━━━━━ Provided text

I am considering making a claim for a broken tooth in an accident at work. I want to claim compensation to cover the cost of dental treatment, will this be possible?
In order to be entitled to claim for a broken tooth in an accident at work, you must have sustained your injury due to negligence by your employer or another third party who owed you a duty of care. If you tripped and fell over a hazard on the floor such as an electrical cable, or if you slipped on a wet floor, you should be entitled to make a claim against your employer’s liability insurance policy. If your accident was caused by a contractor or delivery company, a claim should still be possible, although the claim would be made against the relevant company’s insurance policy.
As with any personal injury claim, in order to be entitled to claim compensation you must have sought medical attention for your injury and have visited a doctor or a dentist after the accident. If you have not already done so, you must visit a dentist even if you have only suffered cosmetic damage and are not in any pain. You will only be entitled to claim compensation for tooth damage if your broken tooth is detailed in your medical or dental records. Delaying seeking medical attention may influence how much compensation for tooth damage you will be entitled to claim.
It is also important that your accident is reported to your employer in writing. You should therefore complete an accident book report, detailing how the accident occurred, the injury you sustained and if there were any witnesses to the accident. The accident book report will link your injury – as proven by your dental records – to your place of employment when a claim for a broken tooth in an accident is made.

━━━━━━━━━━

▶ [Work instruction 1] Rewrite the stretch of the broken tooth claim text from "In order to be entitled to claim for" through "company’s insurance policy.", changing "contractor" to "subcontractor".
▶ [Work instruction 2] According to the broken tooth claim text, whose insurance policy would a claim be made against if a contractor or delivery company caused the accident?

━━━━━ Records supplied

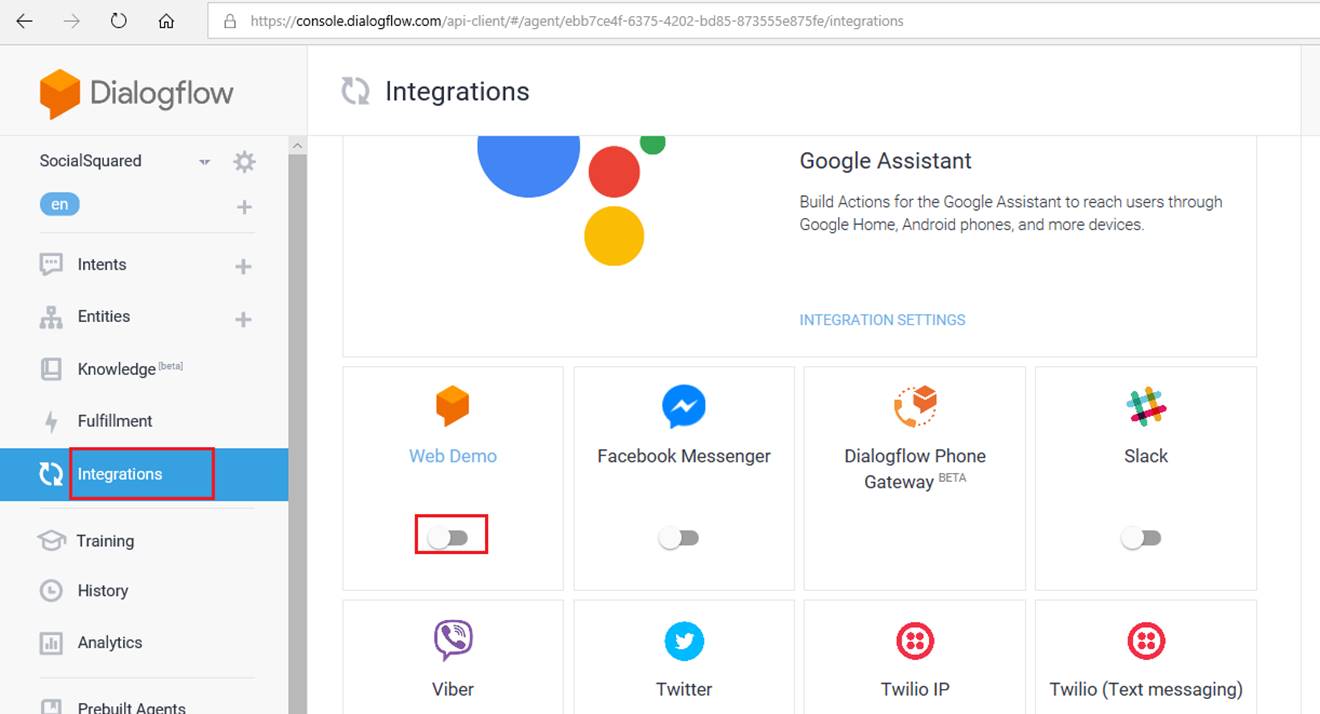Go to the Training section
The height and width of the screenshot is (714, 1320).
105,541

━━━━━━━━━━
━━━━━ Records supplied

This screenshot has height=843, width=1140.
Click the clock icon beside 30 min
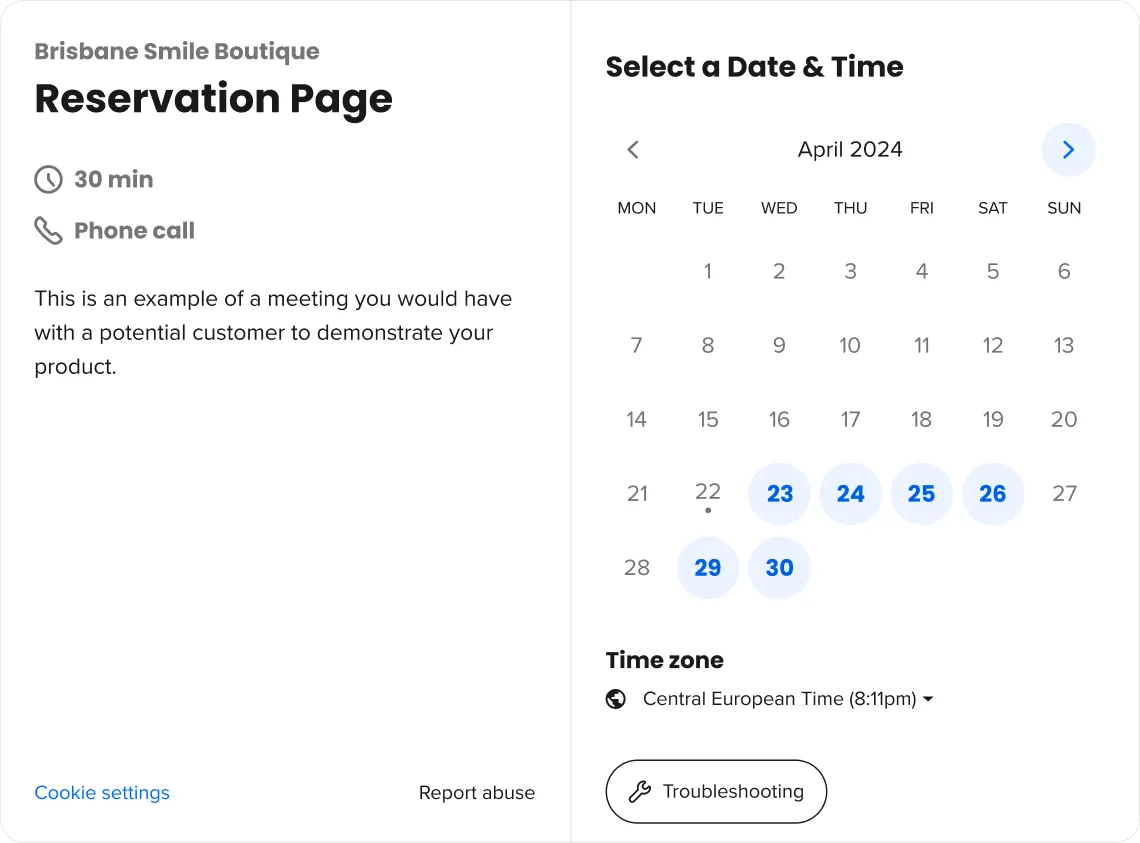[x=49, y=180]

━━━━━━━━━━

▶ [Task result 1]
In order to be entitled to claim for a broken tooth in an accident at work, you must have sustained your injury due to negligence by your employer or another third party who owed you a duty of care. If you tripped and fell over a hazard on the floor such as an electrical cable, or if you slipped on a wet floor, you should be entitled to make a claim against your employer’s liability insurance policy. If your accident was caused by a subcontractor or delivery company, a claim should still be possible, although the claim would be made against the relevant company’s insurance policy.

▶ [Task result 2] The relevant company's insurance policy.